Moving from the biopolitics of production to the ethics of consumption, Jana Canavan’s intriguing essay extends Melanie Joy’s influential notion of ‘carnism’ to analyze the stated rationales of those who prepare raw, flesh-based dog food in their homes. Joy defines “carnism” as “the invisible belief system or ideology that conditions people to eat certain animals”, but whereas she is centrally concerned with humans eating animals, Canavan explores humans feeding animals other animals. Examining justifications given by participants on two popular online discussion forums, Canavan argues that they manifest three kinds of ‘neocarnism’, all of which are attempts to respond to criticisms of carnism: (i) biocarnism, the idea that meat-eating is natural and necessary for dogs; (ii) ecocarnism, the view that locally produced or hunted meat is sustainable and not a part of the animal industrial complex, and is therefore justified; and (iii) compassionate carnism, the notion that feeding dogs other animals is permissible provided that certain animal welfares for livestock are met. Canavan argues that, much like carnism itself, neocarnistic raw-meat feeding practices lack adequate justification, and at least insofar as we continue to keep dogs, that we ought to provide them with vegan, nutritionally adequate diets.

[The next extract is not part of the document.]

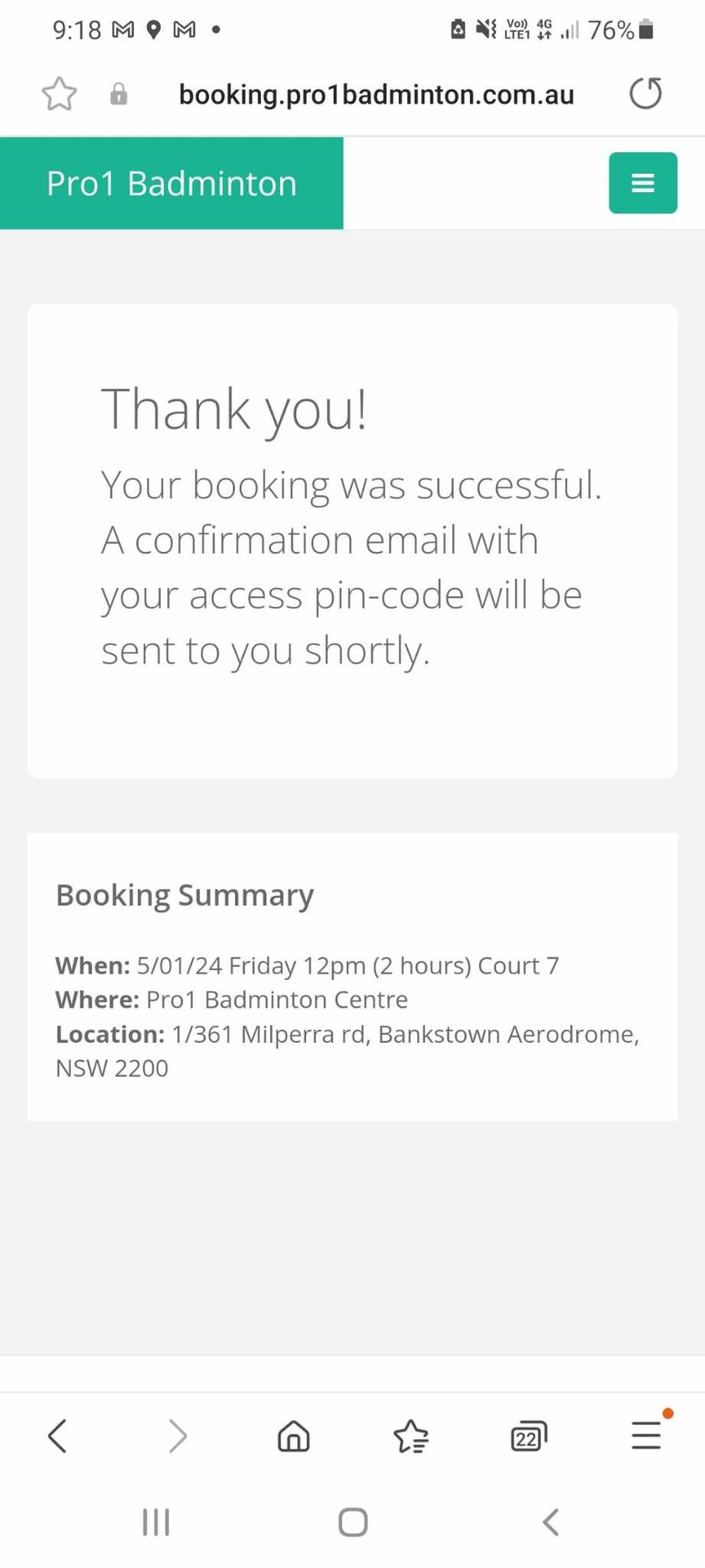Viewport: 705px width, 1568px height.
Task: Tap the battery indicator in status bar
Action: tap(646, 30)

Taken together, this outstanding collection of essays by emerging scholars explores cross-cutting themes around the complex interrelationship between our ways of seeing, representing, and speaking about animals, and our treatment of animals in diverse practices and across multiple sites and social institutions. These are relationships that not only interweave politics and ethics, knowledge and values, but which are also inescapably about our conceptions of ourselves as human, our own nature, and our place in the world vis-à-vis other living beings.